My concept of “improper and inadequate” is right in line with current medical standards of care. 🙂 I put in my 8.5 years to learn it and have practiced it daily for 6; I’m secure in the wheres and whys my position stems from.
There is no reason those without a medical degree offering implantation/surgical services to the general public cannot be held to the same standards. In fact, it should be demanded.
If you truly want to know why your previous list of arguments prompted me to draw the conclusion I did, let me know and I will be more than willing to accomodate you. However, if you are not interested I see no point in typing it out again as then it would be a waste of both our times.
Regards,
sam
Actually, fetch, I’m very interested in hearing what you have to say about why you think things didn’t work out.
[email protected]
#72 Helen: I do not have latex allergies. I do not have any known allergies actually.
I’m so glad that I’m the one who started this valid and necessary dialog again, because god fucking knows im the only one who ever does.
I will answer only one point made in my direction in this thread, and its the once that was made concerning a quick perusal of modblog showing me that many of these practitioners do indeed know what they’re doing.
I disagree. I’m not saying that they dont know what the fuck theyre doing because I read an article—I’m saying that they dont know what the fuck theyre doing because I know *who they are*.
And shannon, if you dont start naming these artists…I think I might. And further, I think I might start sharing exactly what it is you know about these people but are too chickenshit to actually say.
The thing that always bothers me with the dialogue over these kinds of procedures is that anyone who tries to ask questions about the skills of the person doing the procedure will consistently get shot down with the phrase “you aren’t an expert” and comments suggesting that because they aren’t, they shouldn’t comment. I can’t even be bothered to ask a question as I know that it won’t get answered fully as I don’t do this kind of work.
I am glad that Sarah chose to share this experience with everyone so that there is more information about the potential risks out there.
wow, what a pity, that would have been awesome.
dear god. ahhh!!!!!!!!!!!!!!!!!!!!!!!
hahahahahha after looking at “starfucker” i wanted to get implants in my penis. but after seeing these photos. i think ill get them on my arm instead. the only puss i want is on my penis not in it….get it? hahah
wow i’m a bit late coming back to this… i just have a personal interest in knowing names, because every time i see a fucked up mod i think to myself “I bet that was *world renowned and oft brown nosed mod artist who left filthy blood spray all over our piercing cubicles after claiming he would clean them up and we shouldn’t worry about it*”
yep i’m a dog with a bone i just can’t let go.
But regardless, I’m still thankful that these things are at least posted, so that people thinking about getting a fully sick implant understand that it doesn’t all end in awesomeness.
thankyou, i have my answer now, not who i was guessing it to be =)

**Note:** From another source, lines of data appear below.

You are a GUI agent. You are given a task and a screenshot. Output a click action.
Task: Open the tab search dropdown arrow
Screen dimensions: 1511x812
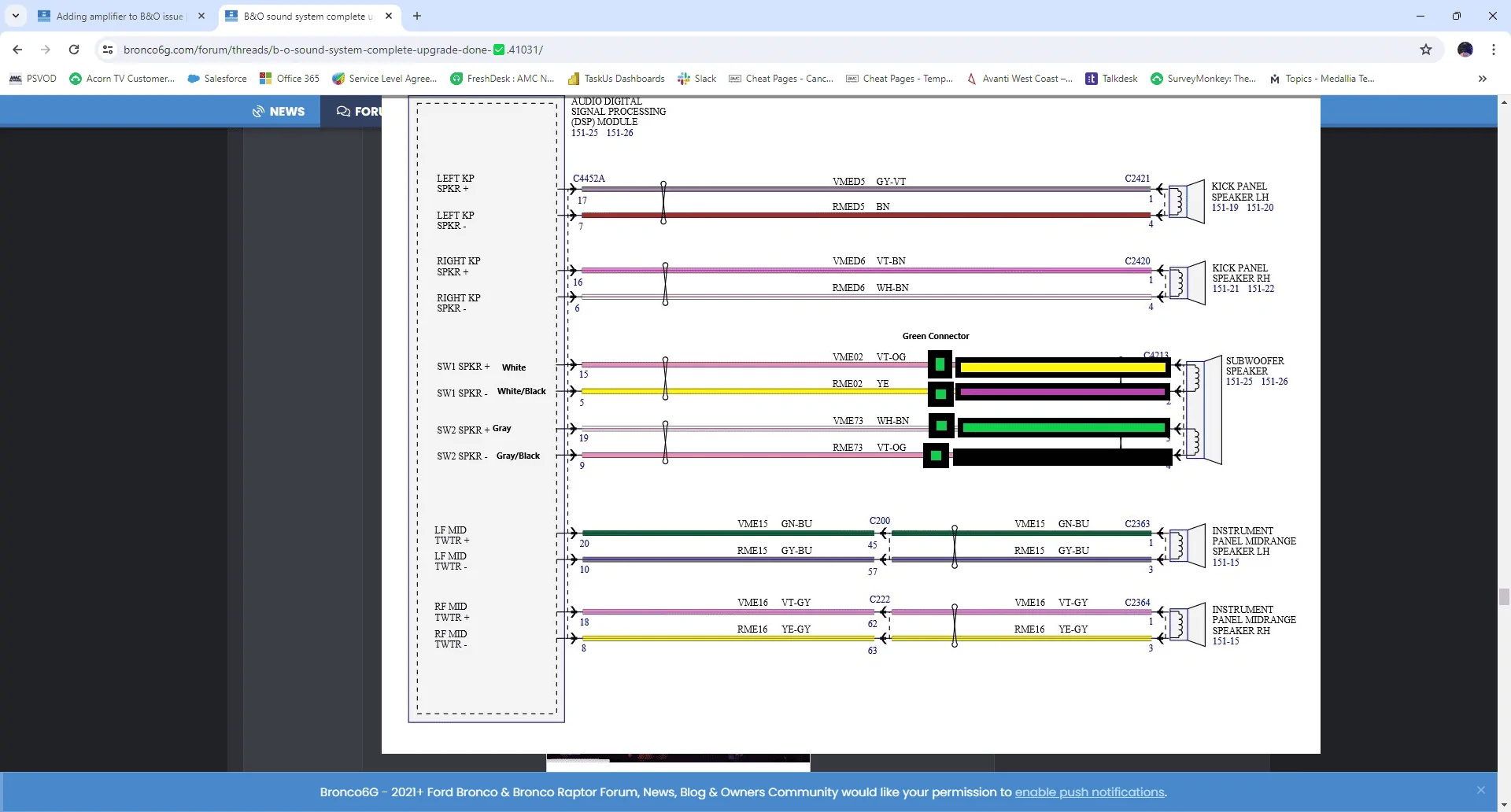coord(15,16)
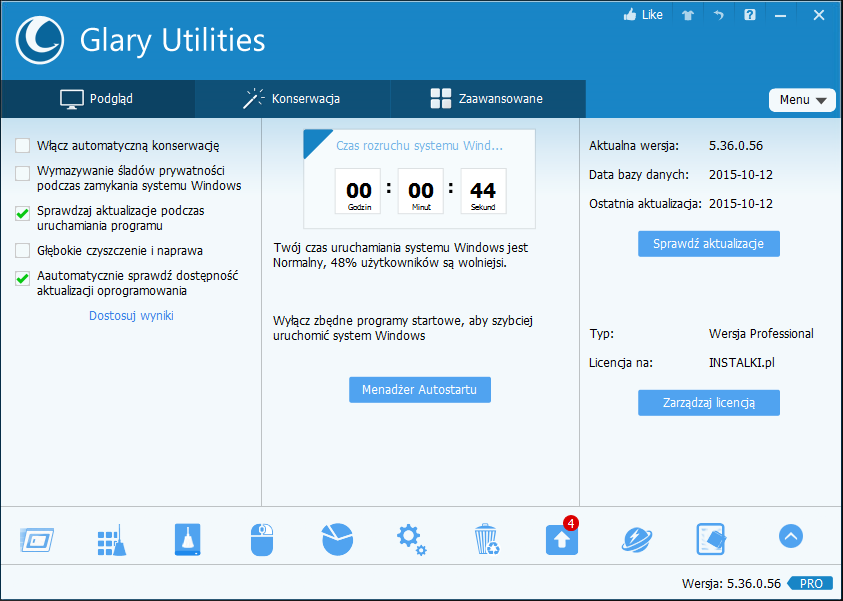The height and width of the screenshot is (601, 843).
Task: Open the uninstaller trash can icon
Action: point(486,538)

Surgeon here doing research for a client who is interested in similar implants. As far as I can tell from the information provided, there was little, if anything that could have been done to make this procedure successful. Any surgery of this type is an unfortunately inexact science. It’s new and we don’t always know what will happen. By surgery of this type I mean any implant surgery, whether done by an MD or artist. You are putting a foreign object into your body. It is dangerous.

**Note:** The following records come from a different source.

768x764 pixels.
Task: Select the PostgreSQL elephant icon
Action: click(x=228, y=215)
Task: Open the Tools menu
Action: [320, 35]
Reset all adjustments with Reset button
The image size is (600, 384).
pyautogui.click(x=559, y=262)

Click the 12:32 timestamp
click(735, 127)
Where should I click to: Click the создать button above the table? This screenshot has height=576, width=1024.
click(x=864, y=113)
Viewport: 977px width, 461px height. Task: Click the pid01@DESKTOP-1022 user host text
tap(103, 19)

That said, when clients come to me seeking these kinds of procedures I refer them to an artist. Not because the procedures are more dangerous than what I do, but simply because I do not know how to do them (and my hospital won’t let me try). The artist I refer my clients to has a similar success/rejection rate to my own.
Shannon, Sarah, thank you. Your information was very helpful.
does anybody ever put any stock into yttrx’s opion ??
I can’t believe they cut that much to take the implant out. Especially since an implant is put in with such a small incision. I hope she likes scars cause that’s gonna be a nasty one. It’s a shame that implant failed cause it seem like it would have been cool.